↓↓↓

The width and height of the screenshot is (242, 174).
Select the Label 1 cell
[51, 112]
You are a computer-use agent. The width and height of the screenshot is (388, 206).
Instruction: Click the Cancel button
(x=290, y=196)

↑↑↑

> _Aim of the exercise_:
In the entries above, find each line with "height" and list it.

> _Response to this exercise_:
The width and height of the screenshot is (242, 174).
You are a computer-use agent. The width and height of the screenshot is (388, 206).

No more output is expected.